### Texte étudié
Carton préparatoire de La Naissance de la Vierge, 1863-1864, fusain, pierre noire et trous de poncif sur papier vélin, Angers, musées, inv. 2019.0.17.1.2

Carton préparatoire de La Présentation de la Vierge, 1863-1864, fusain, pierre noire et trous de poncif sur papier vélin, Angers, musées, inv. 2019.0.17.1.1

La chapelle de Sainte-Valère

dans la basilique Sainte-Clotilde : l'art de la théâtralité

Aucun répit n’est laissé à Lenepveu qui poursuit son parcours de peintre de grands décors à l’Opéra en 1865 mais dès 1866 il obtient une nouvelle commande pour l’église Sainte-Clotilde car Henri Lehmann, chargé de décorer le transept en 1854, annonce que son état de santé ne lui permet pas de poursuivre son travail.

.

Lenepveu reçoit alors la commande de La Conversion de sainte Valère et du Martyre de sainte Valère sur les deux murs du transept sud, qui seront achevées en 1868.

.

La taille importante des murs offre un vaste champ de composition et les scènes produites mesurent 9,35 m de haut sur 4,80 m de large en incluant les parties décoratives, soit en tout près de 90 m2 à couvrir. À la différence de la chapelle de la Vierge, peinte à la cire, Lenepveu réalise son décor à l’huile directement sur enduit, ce qui lui permet sans doute de gagner du temps.

.
######
### Données présentées
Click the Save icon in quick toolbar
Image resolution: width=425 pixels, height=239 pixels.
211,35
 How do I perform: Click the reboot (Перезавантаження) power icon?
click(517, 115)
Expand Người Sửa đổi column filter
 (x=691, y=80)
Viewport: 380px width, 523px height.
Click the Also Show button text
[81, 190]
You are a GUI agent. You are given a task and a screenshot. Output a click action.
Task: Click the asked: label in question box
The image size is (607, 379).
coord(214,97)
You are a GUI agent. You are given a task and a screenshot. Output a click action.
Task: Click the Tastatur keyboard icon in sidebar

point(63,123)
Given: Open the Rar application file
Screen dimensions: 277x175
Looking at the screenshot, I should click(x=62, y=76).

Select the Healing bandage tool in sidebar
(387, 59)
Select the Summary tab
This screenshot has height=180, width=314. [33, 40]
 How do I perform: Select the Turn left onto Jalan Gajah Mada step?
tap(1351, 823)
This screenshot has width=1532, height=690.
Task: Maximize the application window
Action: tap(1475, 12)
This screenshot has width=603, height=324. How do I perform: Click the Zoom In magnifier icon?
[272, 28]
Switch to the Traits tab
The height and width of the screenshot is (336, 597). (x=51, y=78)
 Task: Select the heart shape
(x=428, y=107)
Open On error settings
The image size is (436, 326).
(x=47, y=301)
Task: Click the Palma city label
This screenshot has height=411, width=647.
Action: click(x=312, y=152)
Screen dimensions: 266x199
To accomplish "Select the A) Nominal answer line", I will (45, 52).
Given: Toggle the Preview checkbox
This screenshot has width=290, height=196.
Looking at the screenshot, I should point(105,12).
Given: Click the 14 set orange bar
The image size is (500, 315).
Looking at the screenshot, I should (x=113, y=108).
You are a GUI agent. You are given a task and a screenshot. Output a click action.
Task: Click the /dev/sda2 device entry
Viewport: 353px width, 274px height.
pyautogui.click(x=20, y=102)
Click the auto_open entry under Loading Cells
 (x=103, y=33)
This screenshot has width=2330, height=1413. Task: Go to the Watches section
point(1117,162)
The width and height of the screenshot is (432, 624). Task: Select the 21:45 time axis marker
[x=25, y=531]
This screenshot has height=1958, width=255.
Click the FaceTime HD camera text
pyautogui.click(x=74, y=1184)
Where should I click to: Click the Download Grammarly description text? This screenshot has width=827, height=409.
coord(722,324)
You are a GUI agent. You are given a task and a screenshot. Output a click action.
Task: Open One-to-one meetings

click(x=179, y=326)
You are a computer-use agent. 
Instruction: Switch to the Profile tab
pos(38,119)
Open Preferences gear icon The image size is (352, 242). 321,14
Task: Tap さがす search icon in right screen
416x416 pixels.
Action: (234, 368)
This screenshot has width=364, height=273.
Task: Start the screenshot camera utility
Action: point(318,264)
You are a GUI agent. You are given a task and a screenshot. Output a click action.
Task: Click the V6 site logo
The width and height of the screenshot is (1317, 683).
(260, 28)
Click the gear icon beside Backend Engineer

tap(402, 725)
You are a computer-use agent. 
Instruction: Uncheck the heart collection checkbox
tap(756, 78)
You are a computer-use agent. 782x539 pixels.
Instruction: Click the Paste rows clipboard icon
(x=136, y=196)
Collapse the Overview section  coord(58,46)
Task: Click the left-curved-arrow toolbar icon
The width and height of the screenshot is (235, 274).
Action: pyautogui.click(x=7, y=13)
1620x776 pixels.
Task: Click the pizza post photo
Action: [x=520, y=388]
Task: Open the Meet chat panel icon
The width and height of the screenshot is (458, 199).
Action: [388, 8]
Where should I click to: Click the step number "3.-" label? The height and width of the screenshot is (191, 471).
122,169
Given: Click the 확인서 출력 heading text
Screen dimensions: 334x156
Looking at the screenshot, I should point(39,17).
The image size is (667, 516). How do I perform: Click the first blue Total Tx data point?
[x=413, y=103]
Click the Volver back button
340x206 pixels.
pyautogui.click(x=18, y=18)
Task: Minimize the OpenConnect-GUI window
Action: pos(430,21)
######
> _Exercices à traiter_:
- A) Répondez à ces questions sur le texte consacré à la chapelle de Sainte-Valère.
(i) En quelle année Henri Lehmann a-t-il été chargé de décorer le transept ?
(ii) Quelles sont la hauteur et la largeur des scènes, parties décoratives comprises ?
(iii) De quelle manière Lenepveu peint-il le décor de la chapelle de Sainte-Valère ?
- B) Recopiez le passage du texte sur la chapelle de Sainte-Valère qui va de « La chapelle de Sainte-Valère » jusqu'à « poursuivre son travail. » inclus.
Les données ne sont pas nécessaires pour ce travail.

> _Résultats dans l'ordre_:
- A)
(i) En 1854.
(ii) 9,35 m de haut sur 4,80 m de large.
(iii) À l'huile, directement sur enduit.

- B)
La chapelle de Sainte-Valère

dans la basilique Sainte-Clotilde : l'art de la théâtralité

Aucun répit n’est laissé à Lenepveu qui poursuit son parcours de peintre de grands décors à l’Opéra en 1865 mais dès 1866 il obtient une nouvelle commande pour l’église Sainte-Clotilde car Henri Lehmann, chargé de décorer le transept en 1854, annonce que son état de santé ne lui permet pas de poursuivre son travail.